Michonne Carl'ı güldürmek için elindeki kremayı ağzına sıktı. Carl baktı ama gülmedi. Ben de ona 'komik değil mahalesef' dercesine kafamı salladım. Bize yetişip
"Tabii... Sizin yaşınızdakileri güldüremiyorum." dedi ve devam etti, "Ama benim oğlum bana deli gibi gülerdi." deyince ikimizin de ağzı açık kaldı. Michonne kapıyı açarken bir ağızdan
"Senin oğlun mu vardı?!" dedik. Michonne cevap vermedi.
"Çocuklar ne dersiniz her bir odanın bitimine karşılık bir soruya cevap." dedi.

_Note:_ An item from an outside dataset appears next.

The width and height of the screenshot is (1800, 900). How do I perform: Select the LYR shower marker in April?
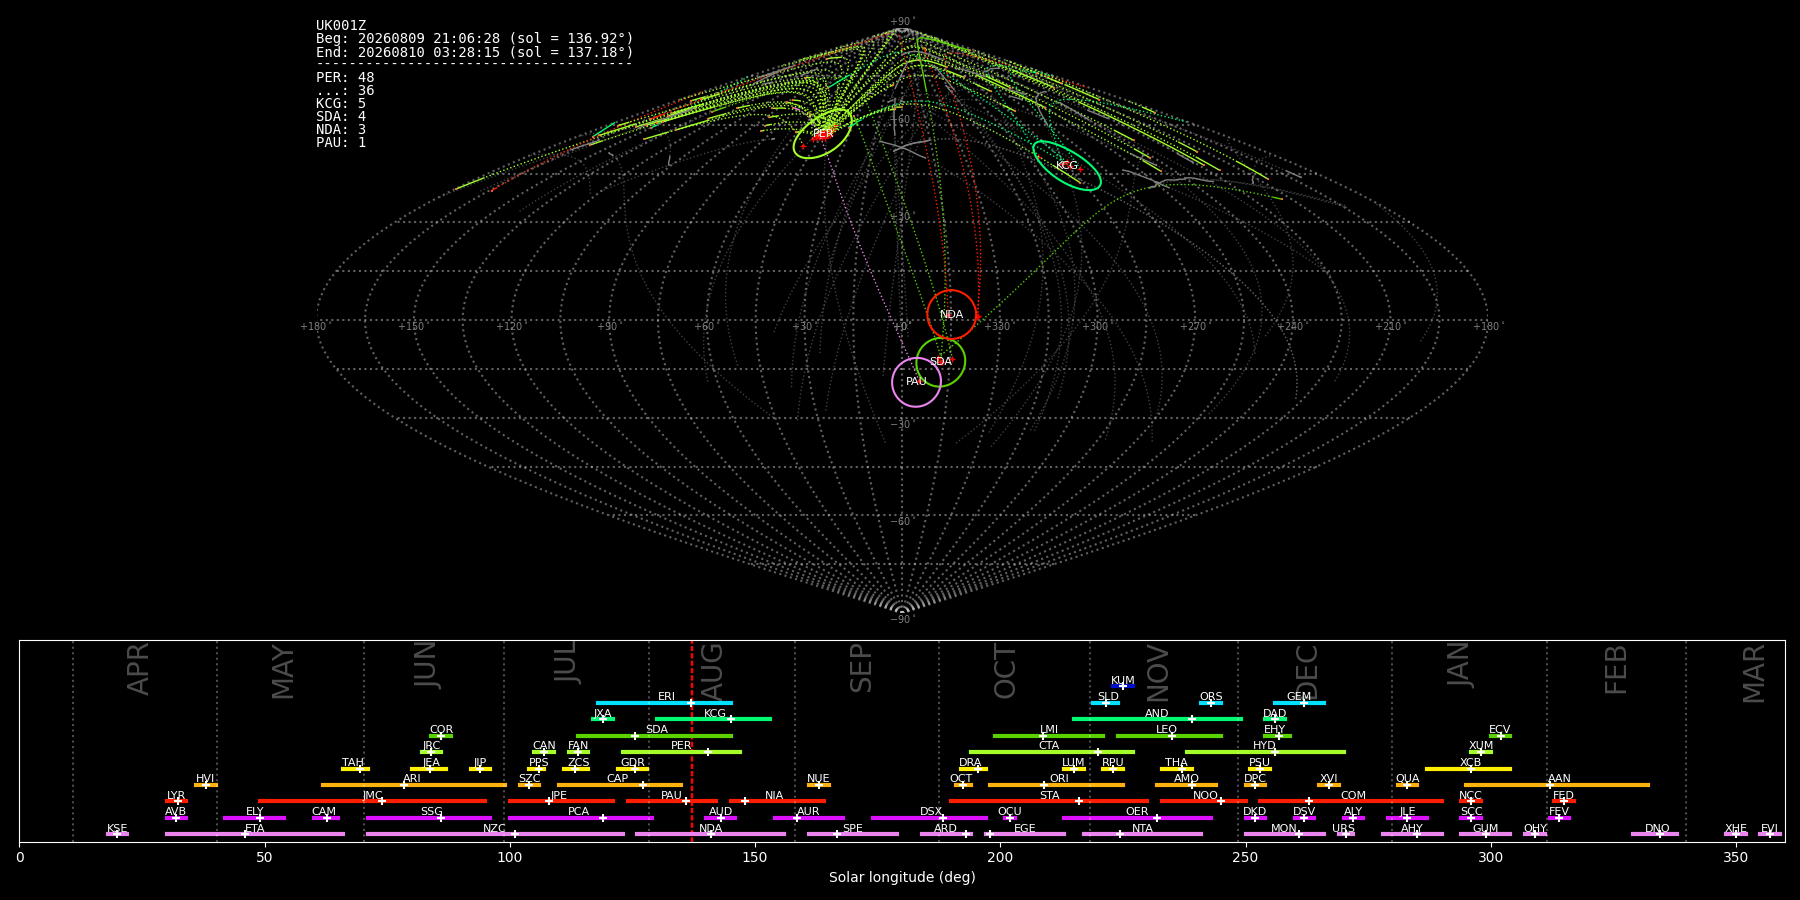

"Olur." dedik. Hepimiz ayrı yerlere dağıldık. Bir ebeveyn odasına girdim. Burası benim kaldığım odaya benziyordu. Giysi dolabını açtım, her şey vardı. Atletler, giysiler, iç çamaşırları, çorap, pantolon... Her şey düzenliydi. Dolabı kapatıp komodinin üstüne baktım. Daryl'ınkine benzer siyah bir bandana vardı. Onu hatırlamak için yanıma aldım, boynuma bağladım. Çekmeceyi açınca içinde bir tabanca buldum. Elime aldım ve Michonne'yi bulmak için yanına gittim.
"Bir tabanca ve bir bandana." diye işaret ettim.
"Sor." dedi.
"Oğlun mu vardı?" diye sordum. Zaten oğlunun olduğunu söylemişti neden bu soruyu sorarak soru hakkımı boş kaybettim diye yakınırken mutfağa girdim, bir bıçak aldım. Carl benden önce gelmişti. Carl'ın sorusuna kulak verdim.
"Adı neydi?" diye sordu. Michonne yüzünü asıp
"Andre." dedi. Birkaç soru daha sorduktan sonra elimizde bütün istediklerimiz vardı. Evden çıktık. Michonne'yi anlayamıyorum. Bu kadar önemli şeyleri nasıl oluyor da saklamayı başarabiliyor? Ben olsam anlatırdım. Ama givendiğim birini bulduktan sonra. İçinde tutmak zor olsa gerek. Sokağı dönerken Rick'i bize koşarken gördük.
ŞİMDİ OKUDUĞUN
The Walking Dead
FanfictionThe Walking Dead ekibinin yanına hayatlarını değiştirebilecek biri girse neler olurdu dersiniz? İşte 15 yaşında henüz kafası karışık olan Ellie, Rick ile karşılaşır ve hiç ummadığı bir hayat ve insanlar karşısına çıkar...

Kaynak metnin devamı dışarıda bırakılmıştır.